Speeding Up Function Lookups


Recommended Posts

David, you probably have a much better idea of actual realistic performance gains by this idea with your experience, so please comment if that is the case.

Anyway, I hate how functions are looked up. That strcmp crap is slow and tedious if you ask me. I much much prefer a Finite State Machine in this situation (Hereafter referred to as FSM). There is one major disadvantage to an FSM, and that is memory. It will use up boatloads of memory by its nature, but, the trade-off is that it only has to look at each character 1 time and then it figures out what it's looking for and is basically a hell of a lot faster. With strcmp, you compare the entire string multiple times before finding a match (Or worse, not finding a match).

Although I don't know how to do all those nice timing's and stuff to see how much of a performance gain it would be, I'm willing to say it would probably be an exponential increase in the time it takes to look up a function, especially any function name located at the end of the list, or a user function as they could be recognized as not being built-in almost instantly (Instead of having to iterat the entire list as done now).

Because an FSM uses a character based approach, each character is read once, then if it is searched for in a big-ass list. If it matches, then it moves to the next character and so on until either you find the function you're looking for or it finds an invalid character. The worst case scenario in an FSM for the number of characters read is actually a full match, because it has to read every character to make the match.

However, the memory requirement is big. It uses a multi-dimensional array (For simplicity, also doable in a single dimension, but requires good math to access the elements). Each row has 1 column for every valid character that may appear in a function name and 1 column for all remaining characters (Terminators, basically). In a worst case scenario with no words that are even close to similar, you will consume this much memory:

(NumCharsInAllWords - (NumWords-1)) * NumColumns

So lets give some numbers:

10 words each completely unique with 10 characters each.

We'll use 27 columsn, a-z plus the terminator column.

You have:

((10*10)-(10-1)) * 27

(100 - 9) * 27

91 * 27 = 2,457 bytes of memory to hold 10 words at 10 letters.

However, this is worst case math.

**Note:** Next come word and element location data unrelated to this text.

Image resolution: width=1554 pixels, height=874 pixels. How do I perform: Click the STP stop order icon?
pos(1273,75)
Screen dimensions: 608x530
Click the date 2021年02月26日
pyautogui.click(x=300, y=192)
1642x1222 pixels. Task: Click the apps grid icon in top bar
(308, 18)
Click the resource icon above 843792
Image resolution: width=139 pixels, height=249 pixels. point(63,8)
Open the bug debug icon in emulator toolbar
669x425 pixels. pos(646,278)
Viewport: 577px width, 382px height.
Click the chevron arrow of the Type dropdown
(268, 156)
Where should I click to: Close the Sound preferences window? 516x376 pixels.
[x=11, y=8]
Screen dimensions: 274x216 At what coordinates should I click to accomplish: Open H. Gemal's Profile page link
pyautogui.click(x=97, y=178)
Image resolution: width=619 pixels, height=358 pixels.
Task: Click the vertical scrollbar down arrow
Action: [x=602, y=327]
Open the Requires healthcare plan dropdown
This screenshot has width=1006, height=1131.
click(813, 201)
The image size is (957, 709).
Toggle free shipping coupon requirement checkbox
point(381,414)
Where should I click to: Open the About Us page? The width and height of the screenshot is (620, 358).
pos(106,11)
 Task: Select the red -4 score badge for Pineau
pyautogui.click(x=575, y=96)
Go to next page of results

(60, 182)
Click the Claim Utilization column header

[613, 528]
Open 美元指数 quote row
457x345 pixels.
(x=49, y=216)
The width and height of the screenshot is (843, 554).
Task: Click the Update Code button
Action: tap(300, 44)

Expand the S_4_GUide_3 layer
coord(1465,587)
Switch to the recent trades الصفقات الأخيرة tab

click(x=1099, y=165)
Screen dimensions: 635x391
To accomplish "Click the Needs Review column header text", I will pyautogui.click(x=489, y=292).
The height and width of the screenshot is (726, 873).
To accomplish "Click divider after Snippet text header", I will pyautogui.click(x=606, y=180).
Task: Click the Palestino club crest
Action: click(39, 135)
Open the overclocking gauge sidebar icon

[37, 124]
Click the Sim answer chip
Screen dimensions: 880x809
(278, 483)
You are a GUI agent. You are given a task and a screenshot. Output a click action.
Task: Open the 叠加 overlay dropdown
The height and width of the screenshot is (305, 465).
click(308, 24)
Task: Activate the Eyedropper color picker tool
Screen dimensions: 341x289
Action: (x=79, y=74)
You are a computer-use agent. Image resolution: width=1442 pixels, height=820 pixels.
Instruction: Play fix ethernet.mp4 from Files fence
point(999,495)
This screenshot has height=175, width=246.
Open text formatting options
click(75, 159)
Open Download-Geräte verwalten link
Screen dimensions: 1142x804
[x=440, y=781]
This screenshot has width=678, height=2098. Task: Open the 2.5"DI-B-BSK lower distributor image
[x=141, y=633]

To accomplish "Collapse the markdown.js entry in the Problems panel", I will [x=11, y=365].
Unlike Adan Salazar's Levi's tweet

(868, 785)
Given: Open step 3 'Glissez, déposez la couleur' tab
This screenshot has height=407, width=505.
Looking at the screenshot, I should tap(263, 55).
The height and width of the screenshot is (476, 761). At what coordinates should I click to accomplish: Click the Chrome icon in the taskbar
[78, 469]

In reality, because of Jon's naming scheme, there is a lot of commonality between functions. Lots start with Win, File, et cetera. That reduces the memory impact some.

I have worked a little on a C++ class to manage an FSM, although it does still need some (lots...) work. I don't think it would be too hard to get some basic hack working enough to test with.

Thoughts from the rest of you on this? Jon, what's your priority, speed or less memory use? David, you have any experience with FSM's or similar?

Link to comment
Share on other sites

  • Replies 64
  • Created
  • Last Reply

Top Posters In This Topic

Top Posters In This Topic

  • Administrators

If we simply had the function names in alphabetical order when could use a binary chop search which would cut down the number of string compares from worst case of 180 (or whatever the number of functions is these days) to, let me see, 90, 45, 22, 11, 5, 2, 1, ah, to an average of 7 stricmps per function lookup with only the smallest amount of programming required.

I was going to do similar for the user function list, so how does that sound?

Link to comment
Share on other sites

I was thinking of using a binary search as well.

The problem with the FSM is the amount of memory it takes and adjusting the list of entries is a pain unless you are using a generator program, like lex or GOLD Parser. Also the code generated by lex can be quite large. I have not really looked GOLD yet, so I have no idea how big its code is.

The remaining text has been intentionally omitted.